Dataset excerpts —
=== Section Start ===

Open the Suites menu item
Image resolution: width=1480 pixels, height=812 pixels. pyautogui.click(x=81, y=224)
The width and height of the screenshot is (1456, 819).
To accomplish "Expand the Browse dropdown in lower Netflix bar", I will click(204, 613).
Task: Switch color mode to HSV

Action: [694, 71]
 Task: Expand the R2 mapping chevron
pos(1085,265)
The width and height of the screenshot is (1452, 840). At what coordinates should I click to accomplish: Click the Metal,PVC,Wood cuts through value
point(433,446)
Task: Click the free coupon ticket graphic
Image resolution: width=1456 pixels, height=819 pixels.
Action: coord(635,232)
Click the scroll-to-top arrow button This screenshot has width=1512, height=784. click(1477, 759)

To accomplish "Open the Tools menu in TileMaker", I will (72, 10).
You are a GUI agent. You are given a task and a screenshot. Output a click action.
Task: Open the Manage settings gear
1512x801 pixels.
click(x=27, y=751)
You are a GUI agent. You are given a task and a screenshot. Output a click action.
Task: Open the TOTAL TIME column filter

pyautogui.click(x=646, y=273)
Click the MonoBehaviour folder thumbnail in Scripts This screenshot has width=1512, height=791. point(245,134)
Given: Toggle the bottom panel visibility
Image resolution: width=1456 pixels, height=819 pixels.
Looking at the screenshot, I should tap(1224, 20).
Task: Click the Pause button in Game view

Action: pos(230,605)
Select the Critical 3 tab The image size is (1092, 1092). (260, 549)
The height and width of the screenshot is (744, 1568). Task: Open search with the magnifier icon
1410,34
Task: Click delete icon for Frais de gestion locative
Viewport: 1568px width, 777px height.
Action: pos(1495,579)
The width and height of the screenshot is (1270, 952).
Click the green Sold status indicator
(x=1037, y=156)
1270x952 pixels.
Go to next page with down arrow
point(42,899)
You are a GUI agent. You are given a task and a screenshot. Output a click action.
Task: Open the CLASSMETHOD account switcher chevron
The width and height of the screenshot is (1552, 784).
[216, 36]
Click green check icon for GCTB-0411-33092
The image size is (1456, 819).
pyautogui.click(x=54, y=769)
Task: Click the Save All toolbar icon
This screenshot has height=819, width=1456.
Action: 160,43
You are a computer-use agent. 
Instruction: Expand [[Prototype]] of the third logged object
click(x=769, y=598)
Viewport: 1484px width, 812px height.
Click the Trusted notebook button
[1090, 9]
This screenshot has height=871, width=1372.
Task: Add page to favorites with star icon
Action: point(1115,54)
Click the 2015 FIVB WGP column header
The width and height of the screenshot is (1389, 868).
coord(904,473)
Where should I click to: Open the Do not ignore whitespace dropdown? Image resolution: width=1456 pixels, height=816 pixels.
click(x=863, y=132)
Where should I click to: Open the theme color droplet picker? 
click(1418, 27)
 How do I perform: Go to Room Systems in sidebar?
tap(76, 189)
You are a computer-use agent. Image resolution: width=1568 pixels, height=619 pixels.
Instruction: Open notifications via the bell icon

=== Section End ===

What the task requires —
Restate, word for word, the final stretch of the entries above: the line containing "Where should I click to: Open the theme" and every line after it, up to and including the last.

Solution —
Where should I click to: Open the theme color droplet picker? 
click(1418, 27)
 How do I perform: Go to Room Systems in sidebar?
tap(76, 189)
You are a computer-use agent. Image resolution: width=1568 pixels, height=619 pixels.
Instruction: Open notifications via the bell icon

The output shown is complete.